Monday, 18 August 2014

The Hidden Price of Insomnia

From time to time it happens to me, as it does to everyone. A night where try as I may, I cannot get to sleep.

Turned over the pillow to the cool side - check.
Fetched wayward cat from the kitchen heating vent - check.
Got a drink of water - check.

It's not so bad if you aren't really tired. Then you just put on the light and read. Extra reading time, yay. That's fine. Or, if you're a writer, hey, no reason you can't get up and work!

It's not so bad, either, if when you wake and can't get back to sleep it's almost morning. Any time after 4:00 I can get up and begin my day. Those quiet hours while the rest of the household remains in torpid slumber are both productive and satisfying. Get an extra 3 hours work done while at the same time you feel smug about being so much more industrious than everyone else. Hard to beat this for an all-round great start to the day.

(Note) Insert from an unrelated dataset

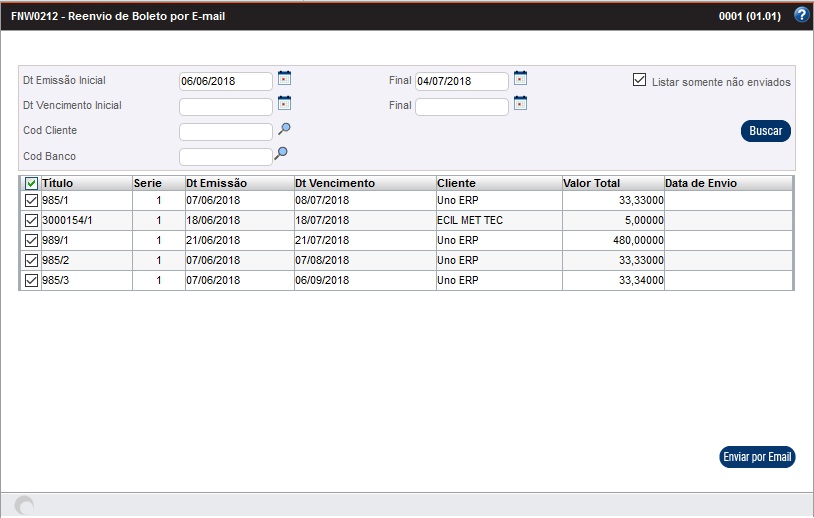Open calendar for due date Final field
Viewport: 814px width, 518px height.
(x=519, y=103)
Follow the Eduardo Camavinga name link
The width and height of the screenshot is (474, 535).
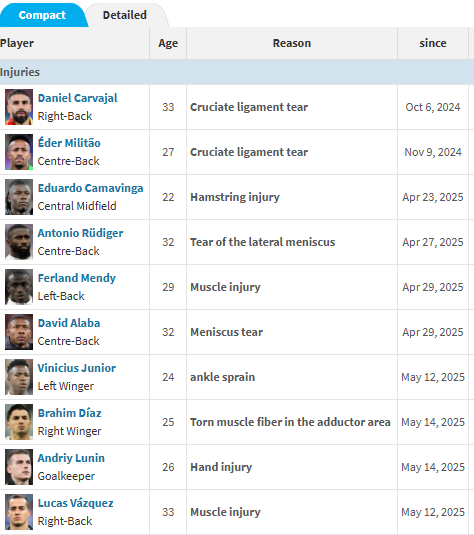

The trouble comes when you really are tired. So tired that your whole body aches. So tired that even another chapter of the latest James Patterson has lost its appeal. The hours left before you will HAVE to get up stretch out, both horribly long (hours of unwanted consciousness and discomfort to be endured) and terrifyingly short (shrinking opportunity to fit yourself for the coming day).

In this kind of state, it's very difficult to take any positive benefit from being awake. And the other night, when it happened to me, I spent the hours between 2:00 and 4:00 in watching myself. Watching my thoughts. Trying to see what is going on that prevents me from 'switching off'.

It seemed to me, although allowance must be made for a certain lack of objectivity, that it was memories that took over my brain. One after another, memories from the past rose up to occupy my mind, and over and over again I found myself helplessly circling the beaten track of these past events.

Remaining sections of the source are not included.